Other one I picked up for shows and keeping in my car. I scoped around grooming set ups to see what friends had if they didn't have the really expensive tables, so I now have a Precision Pet table. It's very light and folds tight. Doesn't wobble with the dogs up there. 

Only quibble about the precision pet table is the clamp that came with the table kept breaking. The clamp came broken and the replacement broke shortly after I began using it (fortunately not at a show). I ended up just buying a different arm and clamp.

I may be buying a new table in the next short while (haven't decided yet - wouldn't need an extra at home, might at shows) - which case, there's a local guy who is making light and durable grooming tables (Diane's Dream here in MI). I checked them out earlier this summer at a show and really liked the looks of the tables. They are about $160 - so same price as the Precision Pet tables. Would need to buy an arm separately probably just off Amazon. I think the guy charged $70 for arms and $60 for clamps or something like that.

Might add - the nooses that come with the arms are usually crap. That's another thing I'd buy separately.

Me personally - I've looked at more expensive tables and basically my hesitation is a table is a table. There's some shows where it would be silly pulling out a dolly to move stuff from the car - to about 50 feet away where my set up is. That's where having a light table is nice. But also having a table that folds very tight is a huge deal. The thicker the legs the more they're gonna stick out when you fold the table and try packing it away. 

More to the point, there's so much expensive things to purchase if you are grooming your dog yourself - especially for shows (or if you just want to groom your dogs well at home and keep them looking slick). Difference between one tool and the next is how easy it is to do a good job of grooming. So difference between a $190 dryer and a $390 dryer... for example. Or even the difference between a $390 dryer and a $490 dryer. Ditto - using a pair of $40 thinning shears from Sally's..... or using a $150 pair of brand name thinning shears. 
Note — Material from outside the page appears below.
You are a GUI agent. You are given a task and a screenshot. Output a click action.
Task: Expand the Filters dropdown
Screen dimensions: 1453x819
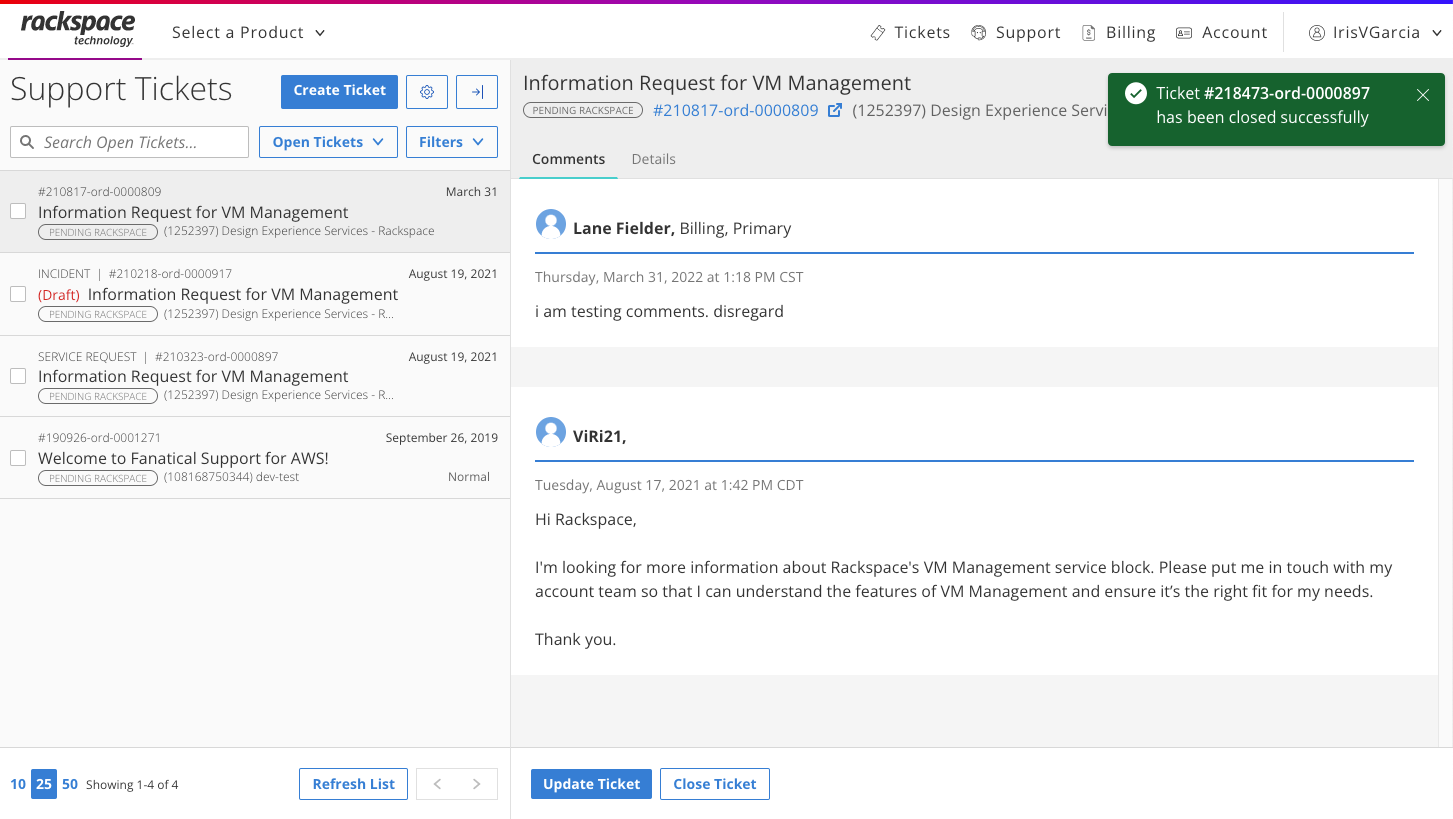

With tables, there's not really that huge a difference in weight between a $160 grooming table and a $500 grooming table (I know, I asked a friend if I could carry her expensive table 10 feet to test LOL). The difference is appearance and quality. The more expensive table won't have the rubber peeling off the top or the protective rim coming off the table. And it's up to you as the user to decide if that quality is a reason to spend more on a table. And seriously, if you can - do it!

Me personally, I'm halfheartedly saving up for both a K9III dryer ($500) and a Honda generator ($1K - !), so the quality difference re tables is lower priority.


----------



## Otter (Feb 23, 2011)

Megora said:


> I'm halfheartedly saving up for both a K9III dryer


Same here. A friend has a few of those K9III's that I've used a couple times (while she was training me...). They really are nice. So much nicer than my little orange Metro.
But I don't show (maybe someday). I just like to try and keep them trimmed up and looking decent, so the K9 is hard to justify. That said, having the best tools you can afford makes a difference.

Thanks.


----------



## Christen113 (Dec 3, 2014)

Honestly, I like the lightweight table that my friend has for shows and it has that nice spray on texture...but I have two I got on Amazon for maybe $80 and I personally would prefer to spend my money on other more fun things. I've heard people complain that the rubber comes up but mine is 3.5 years old now and just fine. 

If anyone has a good arm suggestion, I do probably need a new, sturdier arm.


----------



## SimpleGroom (Apr 25, 2020)

Otter said:


> I'm thinking about buying a new grooming table after Christmas. The one I have now I bought 20 years ago.
> What's wrong with it:
> Too heavy - not getting any younger...
> The arm is garbage.
> ...


Simple Groom, table too is completely coated and the legs are bolted through the top to prevent the problem of screws stripping and working loose. They also look fantastic !


----------



## Megora (Jun 7, 2010)

SimpleGroom said:


> Simple Groom, table too is completely coated and the legs are bolted through the top to prevent the problem of screws stripping and working loose. They also look fantastic !


I have seen some of your tables at dog shows - really like them.


----------



## Otter (Feb 23, 2011)

This is an old thread that popped back up.  

FWIW, I ended up buying this one. No more lifting. I love it.








Foot Hydraulic Grooming Table | Free Shipping in the U.S.


Foot Hydraulic Grooming Table is built to last a lifetime and includes storage space for tools on both sides. Simply pump to adjust the height.




www.groomersbest.com














I also bought a K9 III variable speed dryer. I'm going to give back my Chis Christensen Kool dryer to my friend who gave it to me so that it can be donated to someone.


----------